The UN on Gender Mainstreaming

Jo Morris talks to us about UN efforts to achieve gender equality through gender mainstreaming

Gender Mainstreaming sounds complicated – but basically means integrating a gender dimension into all policy and practice decisions. In other words it means that we all need to wear a ‘gender lens’ when we think about any policy area of public and private life – after all more than half the world’s population are women, yet women suffer the effects of many ‘gender blind’ policy decisions.

Unfortunately gender mainstreaming – a concept we have to understand if we engage in development policies – is too often another way of saying ‘lets kick it into the long grass’. The intention of the Bejing Platform for Action (I was there when the ground-breaking PfA was debated and agreed!) was spot on. But some institutions that had special structures to ensure that gender is a serious policy consideration have used the excuse to ‘bring gender into the mainstream’ to dilute their focus. Gender implications can be lost through ‘mainstreaming’ – one of the reasons that the term has a somewhat tarnished reputation.

But there is no doubt that integrating gender into policy is vital.

The concept of bringing gender issues into the mainstream of society was clearly established as a global strategy for promoting gender equality in the Platform for Action adopted at the United Nations Fourth World Conference on Women, held in Beijing in 1995. It highlighted the necessity to ensure that gender equality is a primary goal in all area(s) of social and economic development.
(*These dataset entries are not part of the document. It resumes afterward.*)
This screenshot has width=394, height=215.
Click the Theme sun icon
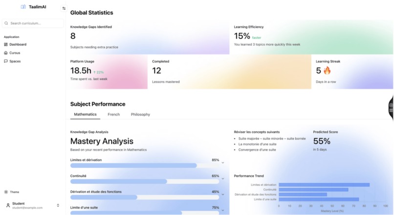pyautogui.click(x=6, y=192)
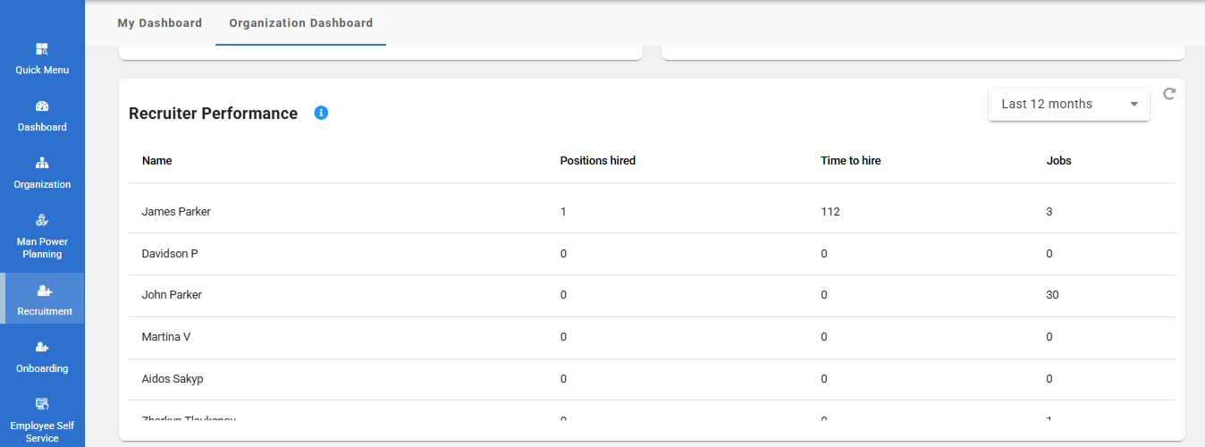Click the Jobs column header
Screen dimensions: 1205x447
click(1059, 161)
In July  the United Nations Economic and Social Council defined gender mainstreaming as: “The process of assessing the implications for women and men of any planned action, including legislation, policies or programmes, in all areas and at all levels. It is a strategy for making women’s as well as men’s concerns and experiences an integral dimension of the design, implementation, monitoring and evaluation of policies and programmes in all political, economic and societal spheres so that women and men benefit equally and inequality is not perpetrated. The ultimate goal is to achieve gender equality.”

The goal of integrating gender – or ‘mainstreaming’ goes beyond increasing women’s participation; it means bringing the experience, knowledge, and interests of women and men to bear on the policy and development agenda – including the workplace and collective bargaining. The goal of gender equality is to transform unequal social and institutional structures to ensure equal and fair outcomes for both men and women.

Mainstreaming includes gender-specific activities and affirmative action, whenever women or men are in a particularly disadvantageous position. Gender-specific interventions can target women exclusively, men and women together, or only men, to enable them to participate in and benefit equally from development efforts. These are necessary temporary measures designed to combat the direct and indirect consequences of past discrimination.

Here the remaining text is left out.